Dataset excerpts

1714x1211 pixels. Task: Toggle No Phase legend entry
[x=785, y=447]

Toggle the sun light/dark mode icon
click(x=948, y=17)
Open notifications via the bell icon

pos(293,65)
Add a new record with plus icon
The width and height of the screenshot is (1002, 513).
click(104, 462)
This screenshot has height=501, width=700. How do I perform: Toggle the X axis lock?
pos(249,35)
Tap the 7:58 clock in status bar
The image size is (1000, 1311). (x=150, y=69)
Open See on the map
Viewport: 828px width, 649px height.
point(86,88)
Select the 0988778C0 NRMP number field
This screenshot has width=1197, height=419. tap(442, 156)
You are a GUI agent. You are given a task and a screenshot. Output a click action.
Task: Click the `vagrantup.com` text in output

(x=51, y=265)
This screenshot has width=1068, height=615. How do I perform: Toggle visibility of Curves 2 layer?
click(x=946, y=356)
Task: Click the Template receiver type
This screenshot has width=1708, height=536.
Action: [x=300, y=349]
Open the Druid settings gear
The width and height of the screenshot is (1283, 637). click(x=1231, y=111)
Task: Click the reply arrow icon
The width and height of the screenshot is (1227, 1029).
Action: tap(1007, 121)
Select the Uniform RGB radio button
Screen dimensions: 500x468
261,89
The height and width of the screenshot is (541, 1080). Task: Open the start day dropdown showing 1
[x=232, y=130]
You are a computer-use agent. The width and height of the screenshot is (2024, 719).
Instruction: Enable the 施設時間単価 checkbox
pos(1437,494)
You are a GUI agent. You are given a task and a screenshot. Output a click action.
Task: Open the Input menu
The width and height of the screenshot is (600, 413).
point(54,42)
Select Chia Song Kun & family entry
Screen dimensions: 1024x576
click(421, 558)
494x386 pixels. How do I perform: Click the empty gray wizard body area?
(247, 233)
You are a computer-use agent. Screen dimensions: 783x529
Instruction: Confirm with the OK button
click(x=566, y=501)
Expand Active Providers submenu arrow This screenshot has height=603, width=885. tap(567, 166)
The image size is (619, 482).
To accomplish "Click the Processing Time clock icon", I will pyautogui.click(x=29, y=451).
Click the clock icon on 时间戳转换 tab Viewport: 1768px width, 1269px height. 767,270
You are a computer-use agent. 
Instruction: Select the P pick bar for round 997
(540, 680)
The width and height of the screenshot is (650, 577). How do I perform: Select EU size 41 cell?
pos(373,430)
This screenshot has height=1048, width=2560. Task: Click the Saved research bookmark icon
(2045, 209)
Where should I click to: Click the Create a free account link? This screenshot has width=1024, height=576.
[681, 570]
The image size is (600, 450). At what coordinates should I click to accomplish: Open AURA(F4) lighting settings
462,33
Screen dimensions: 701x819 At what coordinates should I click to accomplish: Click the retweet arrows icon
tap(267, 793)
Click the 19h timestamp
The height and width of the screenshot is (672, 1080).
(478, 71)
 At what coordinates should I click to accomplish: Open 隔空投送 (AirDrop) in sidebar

PROBLEM DETAILS: Every single entry is to be retyped exactly.

YOUR RESPONSE:
1714x1211 pixels. Task: Toggle No Phase legend entry
[x=785, y=447]

Toggle the sun light/dark mode icon
click(x=948, y=17)
Open notifications via the bell icon

pos(293,65)
Add a new record with plus icon
The width and height of the screenshot is (1002, 513).
click(104, 462)
This screenshot has height=501, width=700. How do I perform: Toggle the X axis lock?
pos(249,35)
Tap the 7:58 clock in status bar
The image size is (1000, 1311). (x=150, y=69)
Open See on the map
Viewport: 828px width, 649px height.
point(86,88)
Select the 0988778C0 NRMP number field
This screenshot has width=1197, height=419. tap(442, 156)
You are a GUI agent. You are given a task and a screenshot. Output a click action.
Task: Click the `vagrantup.com` text in output

(x=51, y=265)
This screenshot has width=1068, height=615. How do I perform: Toggle visibility of Curves 2 layer?
click(x=946, y=356)
Task: Click the Template receiver type
This screenshot has width=1708, height=536.
Action: [x=300, y=349]
Open the Druid settings gear
The width and height of the screenshot is (1283, 637). click(x=1231, y=111)
Task: Click the reply arrow icon
The width and height of the screenshot is (1227, 1029).
Action: tap(1007, 121)
Select the Uniform RGB radio button
Screen dimensions: 500x468
261,89
The height and width of the screenshot is (541, 1080). Task: Open the start day dropdown showing 1
[x=232, y=130]
You are a computer-use agent. The width and height of the screenshot is (2024, 719).
Instruction: Enable the 施設時間単価 checkbox
pos(1437,494)
You are a GUI agent. You are given a task and a screenshot. Output a click action.
Task: Open the Input menu
The width and height of the screenshot is (600, 413).
point(54,42)
Select Chia Song Kun & family entry
Screen dimensions: 1024x576
click(421, 558)
494x386 pixels. How do I perform: Click the empty gray wizard body area?
(247, 233)
You are a computer-use agent. Screen dimensions: 783x529
Instruction: Confirm with the OK button
click(x=566, y=501)
Expand Active Providers submenu arrow This screenshot has height=603, width=885. tap(567, 166)
The image size is (619, 482).
To accomplish "Click the Processing Time clock icon", I will pyautogui.click(x=29, y=451).
Click the clock icon on 时间戳转换 tab Viewport: 1768px width, 1269px height. 767,270
You are a computer-use agent. 
Instruction: Select the P pick bar for round 997
(540, 680)
The width and height of the screenshot is (650, 577). How do I perform: Select EU size 41 cell?
pos(373,430)
This screenshot has height=1048, width=2560. Task: Click the Saved research bookmark icon
(2045, 209)
Where should I click to: Click the Create a free account link? This screenshot has width=1024, height=576.
[681, 570]
The image size is (600, 450). At what coordinates should I click to accomplish: Open AURA(F4) lighting settings
462,33
Screen dimensions: 701x819 At what coordinates should I click to accomplish: Click the retweet arrows icon
tap(267, 793)
Click the 19h timestamp
The height and width of the screenshot is (672, 1080).
(478, 71)
 At what coordinates should I click to accomplish: Open 隔空投送 (AirDrop) in sidebar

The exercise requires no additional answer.